Gold and silver prices fell sharply in global markets during the spring of 2026 amid escalating conflict between the U.S. and Iran [1, 2, 3].

This downturn is significant because precious metals typically serve as safe-haven assets during geopolitical instability. The failure of these metals to maintain value during a war suggests that other economic pressures—specifically currency strength and interest rate expectations—are currently outweighing traditional geopolitical hedging.

Market data shows a steep decline in values. Gold futures on the Multi Commodity Exchange (MCX) in India fell to ₹1,54,464 per 10 grams [1]. In the U.S. COMEX market, gold prices plunged by $171 per ounce [2], while silver prices dropped by $9.1 per ounce [2]. Additional reporting indicates gold fell to $4,691.70 per ounce, a 4.18% decrease, and silver dropped to $70.68 per ounce, representing an 8.91% decline [3].

Analysts point to the U.S. dollar as a primary driver of the slump. A firm dollar, bolstered by expectations that interest rates will remain high to combat inflation, has reduced the appeal of non-yielding assets like gold. Reuters said that dollar strength is creating challenges for gold [4].

However, the market has shown volatility based on shifting diplomatic hopes. NY Post staff said that the Iran war crushed hopes for interest-rate cuts, causing futures to plummet to one-month lows in March 2026 [2]. Conversely, Bloomberg said that prices surged later in April 2026 as hopes for a U.S.-Iran deal drove oil prices lower and eased inflation concerns [3].

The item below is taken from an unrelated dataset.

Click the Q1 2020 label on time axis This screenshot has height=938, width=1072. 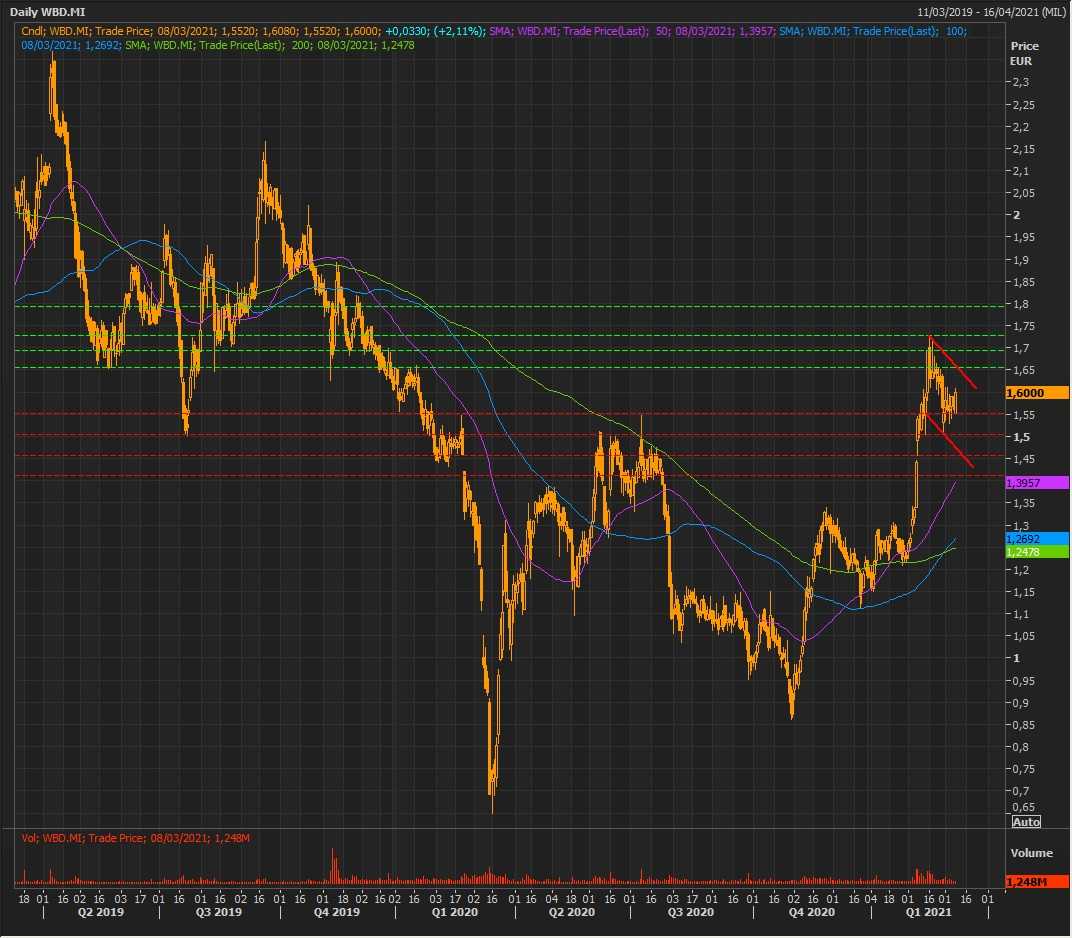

This volatility reflects a tug-of-war between the fear of war and the fear of inflation. While the conflict initially hammered prices, brief windows of diplomatic optimism provided temporary relief for investors. Despite these spikes, the overall trend throughout the period remained under pressure from a dominant U.S. currency [1, 4].

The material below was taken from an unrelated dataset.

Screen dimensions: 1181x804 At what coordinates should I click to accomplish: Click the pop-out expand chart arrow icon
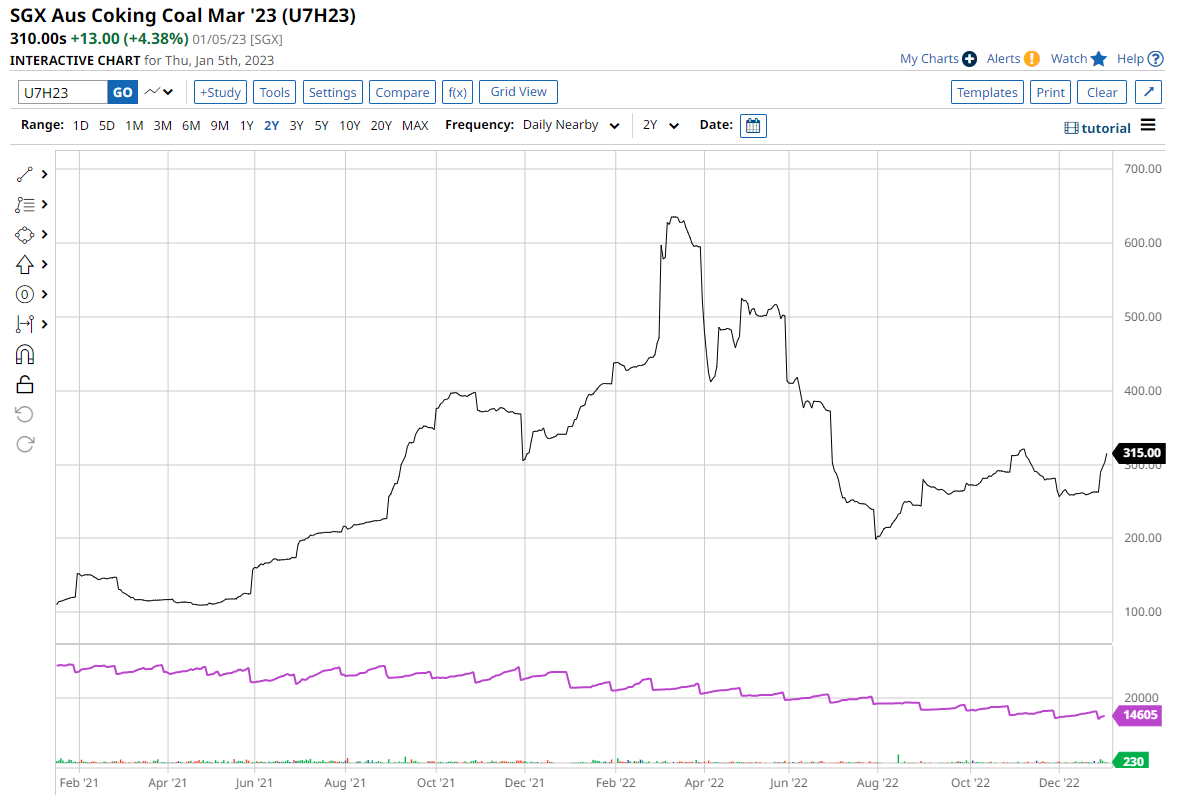1149,92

Gold and silver prices fell sharply in global markets during the spring of 2026.

The decline of gold and silver during a period of active conflict indicates a shift in investor priority toward liquidity and currency stability. When the U.S. dollar strengthens due to high interest rate expectations, the 'opportunity cost' of holding gold increases, making the asset less attractive even during wartime. This suggests that macroeconomic factors like inflation and central bank policy are currently more influential than geopolitical risk in determining bullion prices.